Figure 3.. Mechanism of RT-DNA spacer acquisition.
a. Hypothetical structure of duplexed Eco1 v35 RT-DNA prespacer and retron-derived spacer, with mismatched regions highlighted. b. Quantification of mismatch region sequences in spacers from cells expressing Eco1 v35 versus cells electroporated with oligo mimic. Bars represent the mean of 4 and 5 biological replicates for the retron and oligo-derived conditions, respectively (±SD). c. Urea-PAGE visualization of Eco1 RT-DNA. DBR1 treatment resolves 2’–5’ linkage. For gel source data, see Supplementary Figure 1. d. Quantification of mismatch region sequences in spacers from cells electroporated with purified, debranched Eco1 v35 RT-DNA. Bars represent the mean of 4 biological replicates (±SD). e.
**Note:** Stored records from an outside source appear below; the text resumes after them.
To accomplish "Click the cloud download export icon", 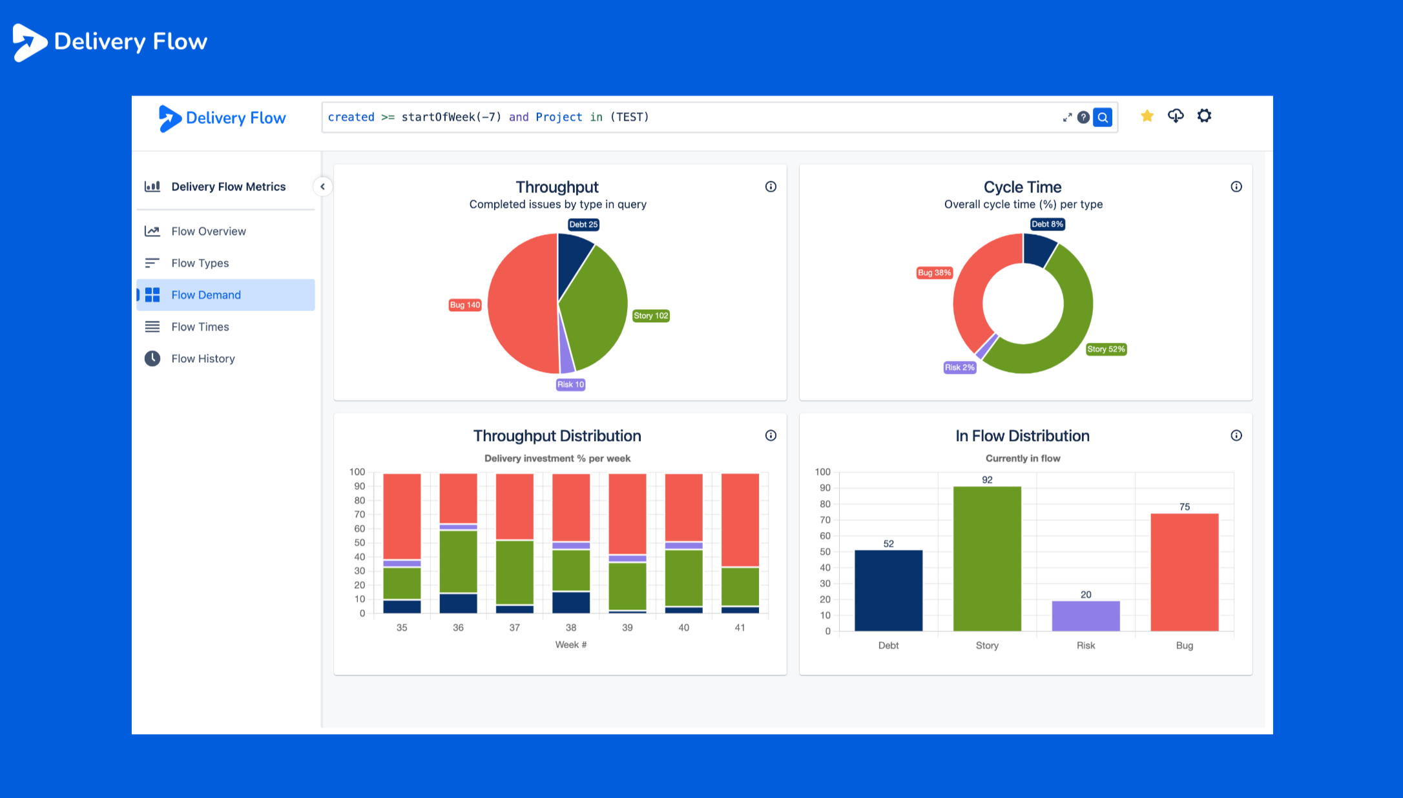I will [1176, 116].

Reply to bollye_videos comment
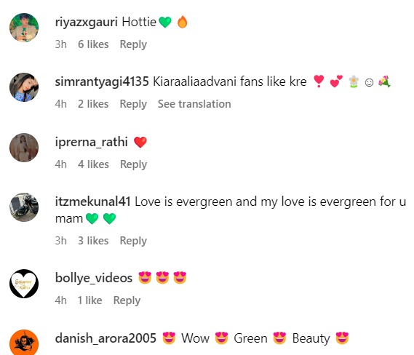127,300
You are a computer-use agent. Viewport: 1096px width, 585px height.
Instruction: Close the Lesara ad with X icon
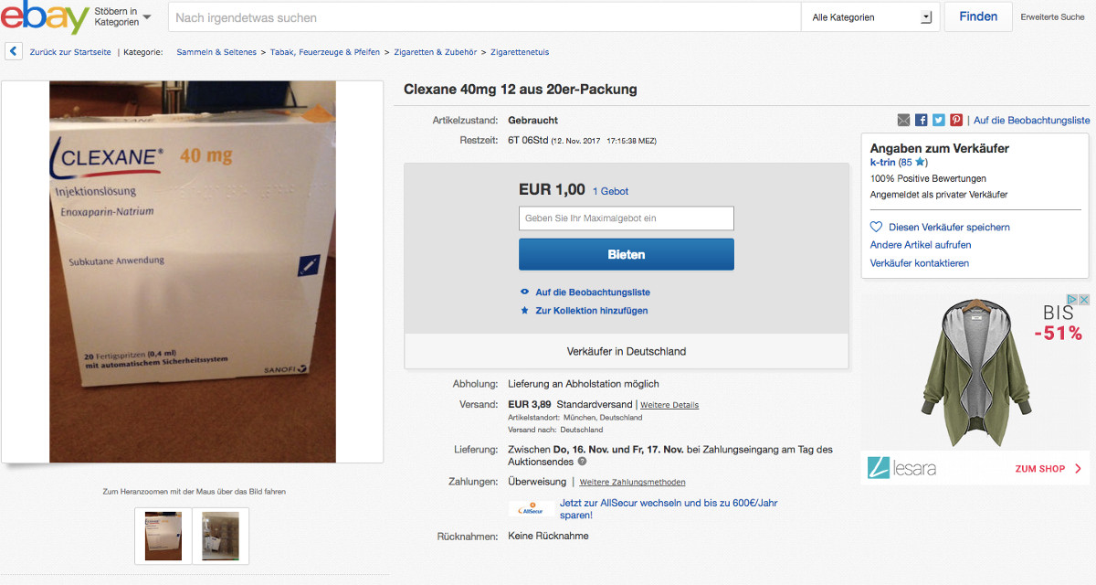[1084, 300]

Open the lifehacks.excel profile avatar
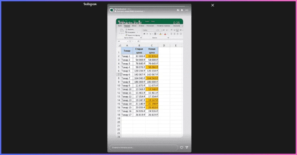pyautogui.click(x=111, y=10)
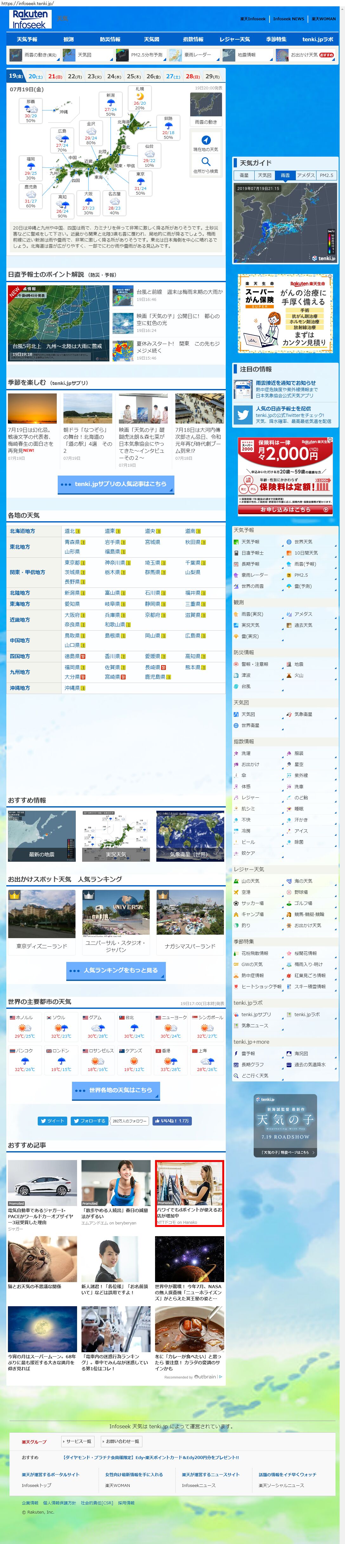
Task: Open 防災情報 in the top navigation
Action: click(110, 40)
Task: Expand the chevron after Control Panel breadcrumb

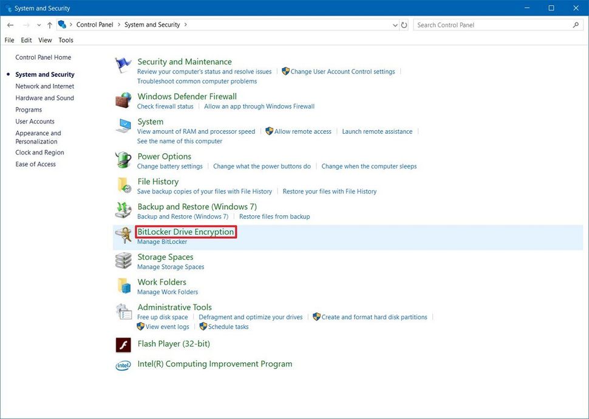Action: [x=120, y=24]
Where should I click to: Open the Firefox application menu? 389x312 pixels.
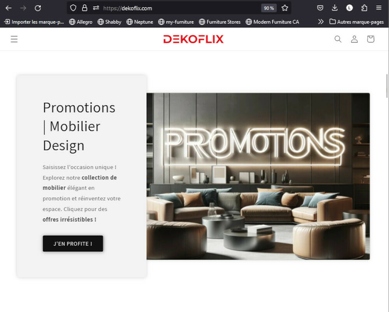(378, 8)
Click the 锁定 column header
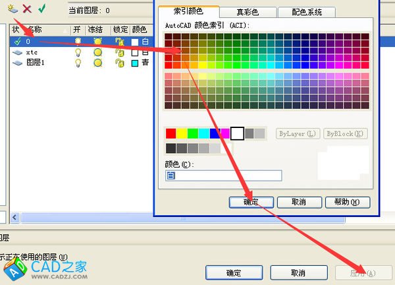395x285 pixels. [120, 30]
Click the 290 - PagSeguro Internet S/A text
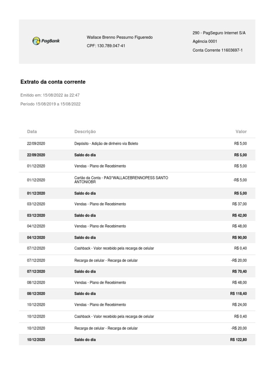 (x=219, y=33)
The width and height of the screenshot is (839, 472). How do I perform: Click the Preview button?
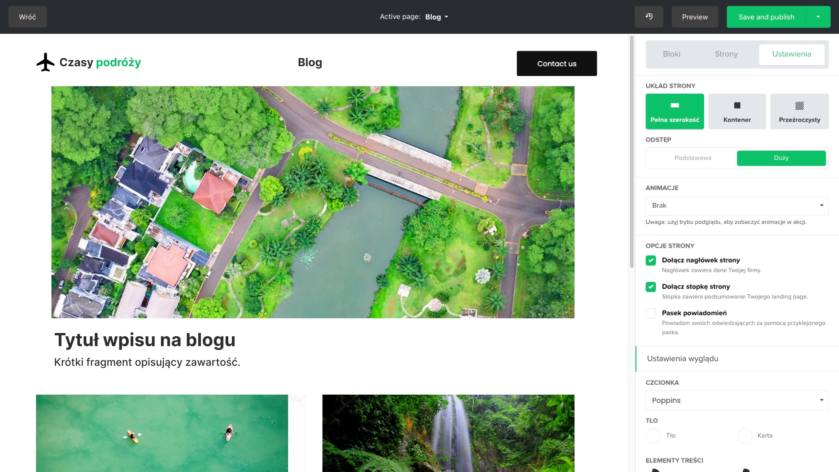(x=694, y=17)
Quantification of array expansions from different prespacer substrates. Open circles represent 3, 2, and 5 biological replicates (left-right). f. Schematic of Eco4 RT-DNA, in both orientations, with mismatch sequences highlighted. g. Quantification of mismatch region sequences in cells expressing Eco4 versus cells electroporated with oligo mimic. Bars represent the mean of 3 biological replicates (±SD). h. Urea-PAGE visualization of Eco4 RT-DNA. DBR1 does not cause size shift of Eco4 RT-DNA. For gel source data, see Supplementary Figure 1. i. Quantification of array expansions from retron Eco4. Open circles represent 3 biological replicates (left-right). All statistics in Supplementary Table 1.
Figure 4.
Figure 4.. Temporal recordings of gene expression.
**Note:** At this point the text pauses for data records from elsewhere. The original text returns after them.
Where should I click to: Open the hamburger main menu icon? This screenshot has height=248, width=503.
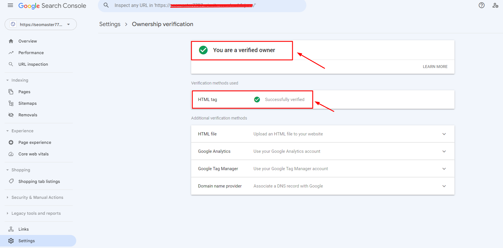coord(10,5)
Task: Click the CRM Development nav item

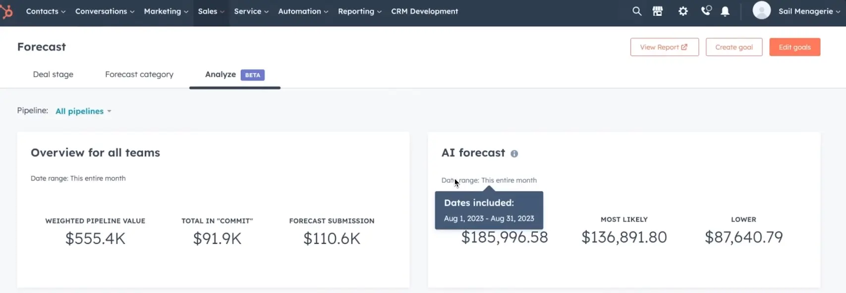Action: click(x=424, y=11)

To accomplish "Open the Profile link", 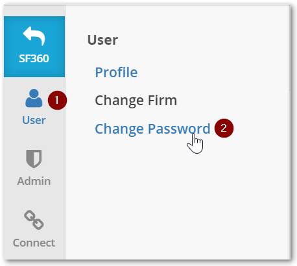I will point(116,72).
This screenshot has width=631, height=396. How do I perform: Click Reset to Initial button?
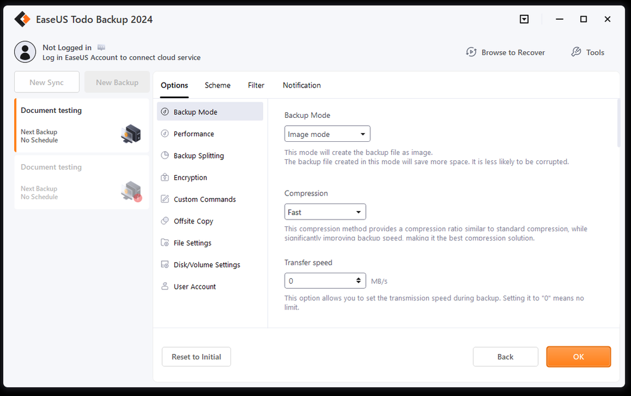pos(196,357)
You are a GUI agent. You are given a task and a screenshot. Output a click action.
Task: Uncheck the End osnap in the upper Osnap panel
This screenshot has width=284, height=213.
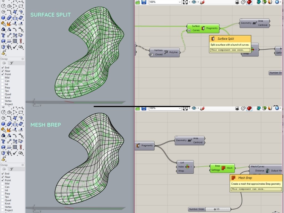(x=3, y=68)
a. Schematic of signal plasmid pSBK.134 used to express ncRNAs “A” and “B”, and recording plasmid used to express Eco1-RT and Cas1 and 2. b. Accumulation of retron-derived spacers from pSBK.134 after 24 hours of induction from their respective promoters (4 biological replicates). c. Retron-derived spacers when ncRNAs were induced in the order “A” then “B” from pSBK.134. Filled circles represent the mean of four biological replicates (±SEM). d. Retron-derived spacers when ncRNAs were induced in the order “B” then “A” from pSBK.134. Filled circles represent the mean of four biological replicates (±SEM). e. Non-retron-derived spacers in cells harboring pSBK.134, in both induction conditions. Filled circles represent the mean of four biological replicates (±SEM). f. Schematic of signal plasmid pSBK.136 used to express ncRNAs “A” and “B”, and the recording plasmid. g. Accumulation of retron-derived spacers from pSBK.136 after 24 hours of induction from their respective promoters (4 biological replicates). Outlier sample determined by Grubbs’ test denoted as a grey “X”. h. Retron-derived spacers when ncRNAs were induced in the order “A” then “B” from pSBK.136. Filled circles represent the mean of three biological replicates (±SEM). i. Retron-derived spacers when ncRNAs were induced in the order “B” then “A” from pSBK.136. Filled circles represent the mean of four biological replicates (±SEM). j. Non-retron-derived spacers in cells harboring pSBK.136, in both induction conditions. Filled circles represent the mean of four biological replicates (±SEM). k. Graphical representation of the rules used to determine order of expression from arrays. l. Ordering analysis of recording experiments with signal plasmid pSBK.134. Open circles are 6 biological replicates. m. Ordering analysis of recording experiments with signal plasmid pSBK.136. Open circles are 5 biological replicates. All statistics in Supplementary Table 1.
Figure 5.
Figure 5.. Modeling the Limits of Retron Recording.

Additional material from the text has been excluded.